The monstrous head of the dragonfly pivots left, then right, and in a blink, the unbelievably monstrous animal is gone in a hurricane of its own making.

“Captain Adler!”  A corpsman shouts my name as she appeared from a door onto the platform.  She waves and hurried to meet me.  “Captain Adler, I wasn’t aware that any of you had awakened.”

“Yes, just a few minutes ago,” I respond, “but I wasn’t the first.  It looks as if Randy woke up before me.  Where did that rascal get off to anyway?”

The corpsman looked lost for words, and I instantly sense why.  Her explanation only confirms what was becoming clear.  “I’m so sorry, Captain.  I should’ve been here when you came out of the fugue.  You see… something happened.  Commander Emerson didn’t rematerialize.  I mean, he didn’t come through with the rest of you.”

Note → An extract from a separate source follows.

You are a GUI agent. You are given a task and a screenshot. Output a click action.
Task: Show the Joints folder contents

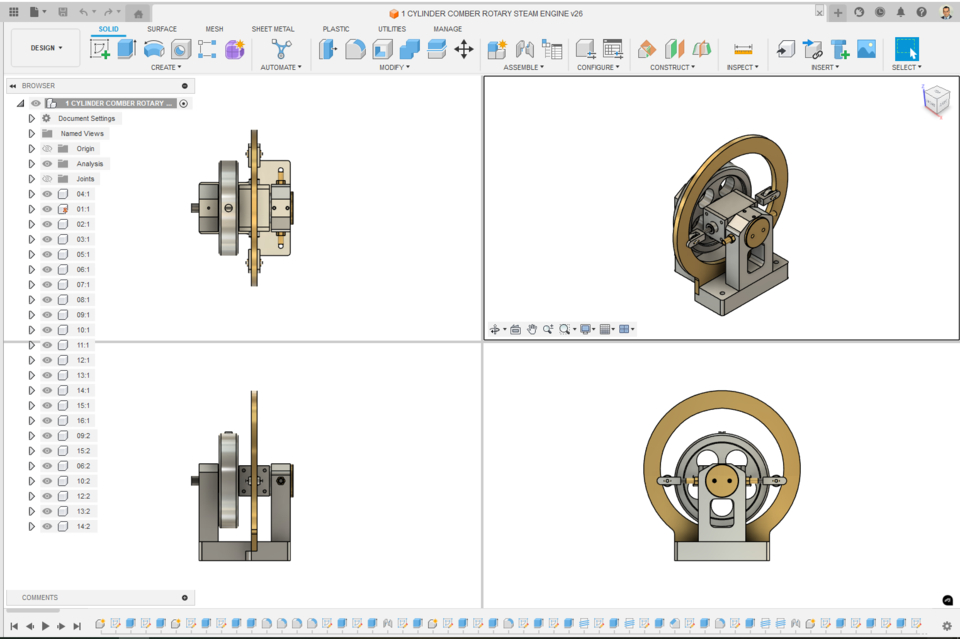point(31,178)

“What?  What are you saying – that he glitched?” I invoke the slang term that the physicists had adopted to label the rare phenomenon when objects mysteriously vanished during the subatomic reduction process.  Using it in reference to the tragic loss of a crewman is crass, and I instantly regret it.

“We telegraphed back, and their counter message confirmed it.   I am so sorry.”  She shakes her head while meeting my vacant stare.

How is this happening?  I feel empty.  How could he be gone… just like that?  Randall had been a good man, a fine officer, and the best friend I had ever had.  It will not be easy to rally the crew – not easy to get past the loss.  But we must, or more accurately, I must.   “I’ll inform the crew,” I tell the corpsman, then thank her.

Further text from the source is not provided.